#### [SELECTED EXCERPT]
-- Start --
Not necessarily the oclock positions of the knobs but... like whats dat toan you goin fo and how you gettin it? Does anyone have a system to how they turn them knobs?
My thought process usually goes but not restricted to:
MIDS. LOTS OF MIDS.
Enough bass to feel it but low enough to never be all that bassy/boomy
I like a not clean signal. I add gain until you can barely hear any clipping when you play suuuuper soft. But any above that, there is od
and then I take out the treble until it sounds lofi enough for me to be
I like to think Im getting tones similar to that of Amnesiac. but not quiiiiite as dark and with more gain [youtube]http://www.youtube.com/watch?v=YT37qIBTt_w[/youtube]
I'm about like you, but with a little bit more clean headroom. Treble rolled off a bit, mids bumped up a bit, bass bumped up a bit more. Presence and reverb usually rolled all the way off (on my Fender Blues Deluxe.)
Depends really. I usually keep presence set a little past mid-way. Treble is usually below middle, because I want people to actually hear what I am playing, not how much their ears are bleeding. Bass is set mid way, if I am in a four piece... if I am in a three piece I bump it up a bit. Mids I set depending on who I am playing with, usually around 8/12 though.
-- End --
#### [SUPPLIED ENTRIES]
-- Start --
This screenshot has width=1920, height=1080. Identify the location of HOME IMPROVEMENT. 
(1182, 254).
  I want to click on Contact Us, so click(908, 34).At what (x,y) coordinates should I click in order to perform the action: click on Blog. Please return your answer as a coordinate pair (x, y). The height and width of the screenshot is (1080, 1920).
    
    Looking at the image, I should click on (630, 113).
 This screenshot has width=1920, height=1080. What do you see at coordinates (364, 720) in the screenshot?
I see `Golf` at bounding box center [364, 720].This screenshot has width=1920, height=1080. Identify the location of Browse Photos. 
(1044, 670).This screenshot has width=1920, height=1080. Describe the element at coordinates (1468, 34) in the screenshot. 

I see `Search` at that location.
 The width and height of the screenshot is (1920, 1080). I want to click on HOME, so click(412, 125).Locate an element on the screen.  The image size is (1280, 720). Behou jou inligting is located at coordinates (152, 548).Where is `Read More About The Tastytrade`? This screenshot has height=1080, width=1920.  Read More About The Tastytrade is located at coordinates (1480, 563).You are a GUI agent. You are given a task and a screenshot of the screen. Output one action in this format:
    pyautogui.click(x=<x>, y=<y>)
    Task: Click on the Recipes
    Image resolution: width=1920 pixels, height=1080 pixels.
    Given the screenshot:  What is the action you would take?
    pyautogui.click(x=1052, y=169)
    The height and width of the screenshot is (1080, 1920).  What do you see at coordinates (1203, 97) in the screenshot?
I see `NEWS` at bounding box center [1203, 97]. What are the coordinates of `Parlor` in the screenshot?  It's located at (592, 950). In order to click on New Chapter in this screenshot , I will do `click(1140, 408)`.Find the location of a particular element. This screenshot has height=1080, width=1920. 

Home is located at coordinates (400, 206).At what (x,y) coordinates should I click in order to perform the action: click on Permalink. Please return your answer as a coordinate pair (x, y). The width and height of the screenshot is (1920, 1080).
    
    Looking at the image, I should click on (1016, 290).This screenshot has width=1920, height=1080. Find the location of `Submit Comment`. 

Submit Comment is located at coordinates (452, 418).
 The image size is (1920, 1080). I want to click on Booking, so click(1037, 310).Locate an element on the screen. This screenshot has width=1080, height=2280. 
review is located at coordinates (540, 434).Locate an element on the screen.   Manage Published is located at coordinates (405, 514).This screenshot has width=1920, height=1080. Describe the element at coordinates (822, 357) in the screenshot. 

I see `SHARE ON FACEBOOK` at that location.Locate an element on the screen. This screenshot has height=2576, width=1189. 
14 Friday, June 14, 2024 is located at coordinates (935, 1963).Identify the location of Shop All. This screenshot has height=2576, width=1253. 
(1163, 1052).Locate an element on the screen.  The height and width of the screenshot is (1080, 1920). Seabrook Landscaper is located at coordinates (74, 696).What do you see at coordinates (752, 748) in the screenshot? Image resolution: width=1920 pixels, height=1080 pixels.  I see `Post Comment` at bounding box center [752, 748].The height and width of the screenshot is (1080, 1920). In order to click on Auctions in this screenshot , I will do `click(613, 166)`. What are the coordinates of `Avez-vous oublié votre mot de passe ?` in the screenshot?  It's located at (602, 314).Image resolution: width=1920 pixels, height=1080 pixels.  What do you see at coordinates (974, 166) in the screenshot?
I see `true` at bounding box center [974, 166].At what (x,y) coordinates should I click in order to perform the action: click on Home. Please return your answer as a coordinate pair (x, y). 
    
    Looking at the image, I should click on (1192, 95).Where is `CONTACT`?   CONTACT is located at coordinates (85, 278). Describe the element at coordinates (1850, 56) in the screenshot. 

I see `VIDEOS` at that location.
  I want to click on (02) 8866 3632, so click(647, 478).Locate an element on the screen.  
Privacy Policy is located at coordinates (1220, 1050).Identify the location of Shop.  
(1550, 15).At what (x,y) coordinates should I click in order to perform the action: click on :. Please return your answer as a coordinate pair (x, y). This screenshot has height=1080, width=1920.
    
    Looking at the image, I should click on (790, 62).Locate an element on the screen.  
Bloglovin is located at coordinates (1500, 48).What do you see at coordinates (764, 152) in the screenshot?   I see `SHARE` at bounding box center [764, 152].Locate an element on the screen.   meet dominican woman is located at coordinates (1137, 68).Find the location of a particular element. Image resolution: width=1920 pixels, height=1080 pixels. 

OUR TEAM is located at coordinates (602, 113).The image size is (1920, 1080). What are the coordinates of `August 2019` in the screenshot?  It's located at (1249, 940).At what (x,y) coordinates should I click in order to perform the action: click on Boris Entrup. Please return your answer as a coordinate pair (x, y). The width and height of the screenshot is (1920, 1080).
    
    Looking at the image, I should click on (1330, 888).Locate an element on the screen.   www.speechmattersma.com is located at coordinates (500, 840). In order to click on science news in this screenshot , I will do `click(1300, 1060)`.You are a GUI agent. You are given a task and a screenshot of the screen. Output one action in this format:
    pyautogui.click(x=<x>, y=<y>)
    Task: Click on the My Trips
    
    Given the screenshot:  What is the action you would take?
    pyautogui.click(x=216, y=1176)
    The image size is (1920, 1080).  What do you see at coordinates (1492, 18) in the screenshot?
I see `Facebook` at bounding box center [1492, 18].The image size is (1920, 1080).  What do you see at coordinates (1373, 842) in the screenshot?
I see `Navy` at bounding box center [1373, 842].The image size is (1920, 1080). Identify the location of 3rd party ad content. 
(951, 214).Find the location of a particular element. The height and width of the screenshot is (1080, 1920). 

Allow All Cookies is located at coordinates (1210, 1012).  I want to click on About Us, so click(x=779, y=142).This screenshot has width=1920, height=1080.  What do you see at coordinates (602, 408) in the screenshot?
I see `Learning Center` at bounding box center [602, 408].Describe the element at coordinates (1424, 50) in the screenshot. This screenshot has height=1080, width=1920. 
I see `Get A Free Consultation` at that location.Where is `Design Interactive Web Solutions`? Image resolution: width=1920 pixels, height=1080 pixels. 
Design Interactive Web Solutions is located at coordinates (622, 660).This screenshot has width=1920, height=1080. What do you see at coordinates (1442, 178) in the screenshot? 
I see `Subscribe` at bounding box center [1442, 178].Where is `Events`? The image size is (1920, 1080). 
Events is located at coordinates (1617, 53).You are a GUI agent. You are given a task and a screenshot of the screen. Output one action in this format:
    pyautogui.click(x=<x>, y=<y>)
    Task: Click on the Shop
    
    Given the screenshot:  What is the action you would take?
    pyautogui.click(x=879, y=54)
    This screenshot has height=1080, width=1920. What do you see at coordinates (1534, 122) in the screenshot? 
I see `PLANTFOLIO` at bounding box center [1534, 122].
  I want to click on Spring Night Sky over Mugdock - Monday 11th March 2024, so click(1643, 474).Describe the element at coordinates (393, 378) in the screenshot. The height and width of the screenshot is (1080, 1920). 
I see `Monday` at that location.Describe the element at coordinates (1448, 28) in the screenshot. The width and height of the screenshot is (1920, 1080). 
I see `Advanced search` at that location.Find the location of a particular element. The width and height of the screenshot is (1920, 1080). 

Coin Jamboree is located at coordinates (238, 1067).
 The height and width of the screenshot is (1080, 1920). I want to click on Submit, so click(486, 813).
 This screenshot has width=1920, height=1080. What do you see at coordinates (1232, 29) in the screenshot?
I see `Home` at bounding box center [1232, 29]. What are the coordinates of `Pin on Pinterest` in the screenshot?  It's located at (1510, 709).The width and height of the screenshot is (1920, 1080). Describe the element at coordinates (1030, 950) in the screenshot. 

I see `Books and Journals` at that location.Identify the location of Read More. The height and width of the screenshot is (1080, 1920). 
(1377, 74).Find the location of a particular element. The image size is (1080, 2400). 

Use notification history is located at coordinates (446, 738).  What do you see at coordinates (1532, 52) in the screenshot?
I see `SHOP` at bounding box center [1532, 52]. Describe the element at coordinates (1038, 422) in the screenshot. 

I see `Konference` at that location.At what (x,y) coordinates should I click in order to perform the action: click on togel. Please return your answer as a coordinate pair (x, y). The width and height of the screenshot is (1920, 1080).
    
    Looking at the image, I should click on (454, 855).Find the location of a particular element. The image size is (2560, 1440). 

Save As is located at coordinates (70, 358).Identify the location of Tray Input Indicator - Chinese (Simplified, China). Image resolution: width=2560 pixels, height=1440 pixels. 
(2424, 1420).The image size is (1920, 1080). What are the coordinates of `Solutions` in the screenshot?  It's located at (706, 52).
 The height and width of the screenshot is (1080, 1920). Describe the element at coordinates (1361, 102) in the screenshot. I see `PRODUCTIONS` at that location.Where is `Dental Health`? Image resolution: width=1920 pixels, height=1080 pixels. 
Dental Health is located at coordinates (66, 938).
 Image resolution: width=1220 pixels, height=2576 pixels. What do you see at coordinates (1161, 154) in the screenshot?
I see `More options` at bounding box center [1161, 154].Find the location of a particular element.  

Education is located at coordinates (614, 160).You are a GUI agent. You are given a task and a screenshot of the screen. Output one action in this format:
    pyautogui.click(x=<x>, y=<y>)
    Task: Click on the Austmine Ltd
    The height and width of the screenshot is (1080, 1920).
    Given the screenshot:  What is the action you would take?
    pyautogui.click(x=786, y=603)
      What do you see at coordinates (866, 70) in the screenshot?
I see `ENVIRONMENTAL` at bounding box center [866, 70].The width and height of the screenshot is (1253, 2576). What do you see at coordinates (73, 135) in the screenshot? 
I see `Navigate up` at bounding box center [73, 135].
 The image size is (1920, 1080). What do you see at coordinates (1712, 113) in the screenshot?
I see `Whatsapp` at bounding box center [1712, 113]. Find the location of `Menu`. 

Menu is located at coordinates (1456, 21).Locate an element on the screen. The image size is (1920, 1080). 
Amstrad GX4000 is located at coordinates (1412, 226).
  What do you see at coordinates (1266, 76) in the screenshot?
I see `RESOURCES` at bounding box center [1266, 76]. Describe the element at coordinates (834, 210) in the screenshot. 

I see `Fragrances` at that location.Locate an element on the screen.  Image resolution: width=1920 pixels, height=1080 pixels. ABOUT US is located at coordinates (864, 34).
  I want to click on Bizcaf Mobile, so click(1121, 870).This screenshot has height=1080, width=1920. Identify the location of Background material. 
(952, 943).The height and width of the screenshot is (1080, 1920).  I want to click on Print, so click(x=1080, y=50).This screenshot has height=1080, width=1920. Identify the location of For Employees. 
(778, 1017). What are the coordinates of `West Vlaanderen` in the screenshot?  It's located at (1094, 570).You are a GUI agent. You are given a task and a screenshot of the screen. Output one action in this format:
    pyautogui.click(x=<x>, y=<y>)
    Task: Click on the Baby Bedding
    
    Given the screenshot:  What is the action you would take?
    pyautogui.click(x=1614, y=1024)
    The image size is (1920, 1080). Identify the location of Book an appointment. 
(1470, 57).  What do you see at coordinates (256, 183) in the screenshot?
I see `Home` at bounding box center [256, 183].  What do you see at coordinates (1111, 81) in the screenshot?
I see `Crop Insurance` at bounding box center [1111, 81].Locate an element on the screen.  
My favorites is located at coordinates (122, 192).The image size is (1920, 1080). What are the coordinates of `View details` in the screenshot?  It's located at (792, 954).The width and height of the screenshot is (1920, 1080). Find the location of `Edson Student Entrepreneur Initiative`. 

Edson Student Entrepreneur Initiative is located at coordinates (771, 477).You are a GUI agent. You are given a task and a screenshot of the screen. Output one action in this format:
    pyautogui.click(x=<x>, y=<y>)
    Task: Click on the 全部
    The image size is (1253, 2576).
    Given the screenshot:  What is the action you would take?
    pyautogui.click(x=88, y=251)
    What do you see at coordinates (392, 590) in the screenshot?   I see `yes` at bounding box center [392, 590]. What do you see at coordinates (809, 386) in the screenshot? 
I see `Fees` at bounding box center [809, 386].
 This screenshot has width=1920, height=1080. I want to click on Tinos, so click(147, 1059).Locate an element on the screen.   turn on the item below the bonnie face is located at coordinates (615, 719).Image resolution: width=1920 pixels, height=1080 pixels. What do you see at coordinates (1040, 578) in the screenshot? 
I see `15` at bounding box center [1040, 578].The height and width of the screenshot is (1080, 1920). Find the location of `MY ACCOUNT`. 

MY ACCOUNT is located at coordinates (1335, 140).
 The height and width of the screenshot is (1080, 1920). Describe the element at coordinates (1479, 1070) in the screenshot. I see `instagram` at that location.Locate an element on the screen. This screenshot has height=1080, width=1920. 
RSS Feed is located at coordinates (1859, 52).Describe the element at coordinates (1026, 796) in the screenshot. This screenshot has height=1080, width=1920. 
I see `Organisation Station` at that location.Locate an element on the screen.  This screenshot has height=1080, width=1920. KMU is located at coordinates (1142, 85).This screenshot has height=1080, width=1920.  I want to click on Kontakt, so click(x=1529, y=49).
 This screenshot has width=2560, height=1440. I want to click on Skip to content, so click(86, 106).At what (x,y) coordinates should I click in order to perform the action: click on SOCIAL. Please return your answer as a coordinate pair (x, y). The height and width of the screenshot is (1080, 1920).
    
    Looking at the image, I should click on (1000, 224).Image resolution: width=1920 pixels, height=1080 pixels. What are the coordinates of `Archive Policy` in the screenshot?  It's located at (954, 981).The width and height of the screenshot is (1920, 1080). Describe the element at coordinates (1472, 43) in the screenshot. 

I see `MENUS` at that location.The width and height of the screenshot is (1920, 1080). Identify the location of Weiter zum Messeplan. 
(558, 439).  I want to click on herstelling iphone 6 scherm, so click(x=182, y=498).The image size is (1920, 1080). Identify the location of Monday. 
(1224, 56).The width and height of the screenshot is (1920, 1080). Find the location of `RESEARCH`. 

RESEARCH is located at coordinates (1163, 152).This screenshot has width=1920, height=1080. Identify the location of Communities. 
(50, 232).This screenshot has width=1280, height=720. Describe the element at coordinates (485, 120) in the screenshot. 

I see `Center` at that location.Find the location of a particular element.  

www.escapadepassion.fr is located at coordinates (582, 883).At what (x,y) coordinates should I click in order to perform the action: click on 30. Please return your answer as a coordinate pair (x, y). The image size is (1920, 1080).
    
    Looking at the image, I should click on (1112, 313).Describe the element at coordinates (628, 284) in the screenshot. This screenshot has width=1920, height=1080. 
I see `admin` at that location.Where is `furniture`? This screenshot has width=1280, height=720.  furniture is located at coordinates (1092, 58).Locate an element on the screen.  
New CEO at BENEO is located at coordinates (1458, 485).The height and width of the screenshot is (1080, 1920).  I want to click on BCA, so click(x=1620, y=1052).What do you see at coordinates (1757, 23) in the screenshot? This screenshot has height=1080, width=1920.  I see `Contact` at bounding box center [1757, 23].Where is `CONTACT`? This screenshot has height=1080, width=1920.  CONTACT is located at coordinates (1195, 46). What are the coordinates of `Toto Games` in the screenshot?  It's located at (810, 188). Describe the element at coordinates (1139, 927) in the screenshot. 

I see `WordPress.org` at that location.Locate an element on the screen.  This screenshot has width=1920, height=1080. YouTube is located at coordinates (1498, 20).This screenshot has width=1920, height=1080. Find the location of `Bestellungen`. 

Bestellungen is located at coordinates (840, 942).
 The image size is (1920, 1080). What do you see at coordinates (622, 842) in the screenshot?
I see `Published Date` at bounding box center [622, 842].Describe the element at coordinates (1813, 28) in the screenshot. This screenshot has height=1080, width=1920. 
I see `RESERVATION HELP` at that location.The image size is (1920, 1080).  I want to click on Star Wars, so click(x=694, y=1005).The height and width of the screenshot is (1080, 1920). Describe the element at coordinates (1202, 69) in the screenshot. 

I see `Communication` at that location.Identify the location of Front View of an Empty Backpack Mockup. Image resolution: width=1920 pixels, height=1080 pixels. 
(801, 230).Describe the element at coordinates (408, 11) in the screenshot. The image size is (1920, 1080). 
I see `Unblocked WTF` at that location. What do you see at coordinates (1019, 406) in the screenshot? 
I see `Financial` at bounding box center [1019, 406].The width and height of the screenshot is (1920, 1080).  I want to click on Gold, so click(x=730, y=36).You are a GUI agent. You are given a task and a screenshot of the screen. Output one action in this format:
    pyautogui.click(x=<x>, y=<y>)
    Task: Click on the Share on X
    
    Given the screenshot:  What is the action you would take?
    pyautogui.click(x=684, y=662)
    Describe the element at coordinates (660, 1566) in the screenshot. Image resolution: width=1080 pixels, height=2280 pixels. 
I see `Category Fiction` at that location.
-- End --
#### [WHAT IS ASKED]
Please continue the guitar forum thread on dialing in amp tone knobs from the point where it stops above.

#### [THE RESPONSE]
Honestly most of my EQ is done through a pre amp pedal like my Sparkle Motion or Mini Overdrive. Thats where the definitive "sound" comes from. The EQ on my amp is to fine tune that sound, and make sure I am not invading the bass frequencies or the other guitarist's space in the mix.... which is difficult because she mainly uses a nyc Big Muff. (she has a TAFM, Ab-synth, and a Devi US... I see the ab synth on her board every now and then.)
mr. sound boy king wrote:
Organic apples are not normal, they are special, like analog, whereas normal apples, like digital, taste sterile and lack warmth.
My amp has one knob, volume. Everything else is controlled by pedals and my guitar's tone knob. I hope to one day get the EQD Tone Job pedal to surgically EQ my sound even further to my liking. Since I normally record my guitar knowing it will be getting mixed with other instruments I normally roll off the bass.
Depends what I'm doing. Low volume bass is medium, mids HIGH and treble high-ish, pedals make a lot of my tone. Often I play gigs where I just crank my amp to OD territory though, and then it's more like bass 10 o' clock, mids 3, treble 12 o' clock.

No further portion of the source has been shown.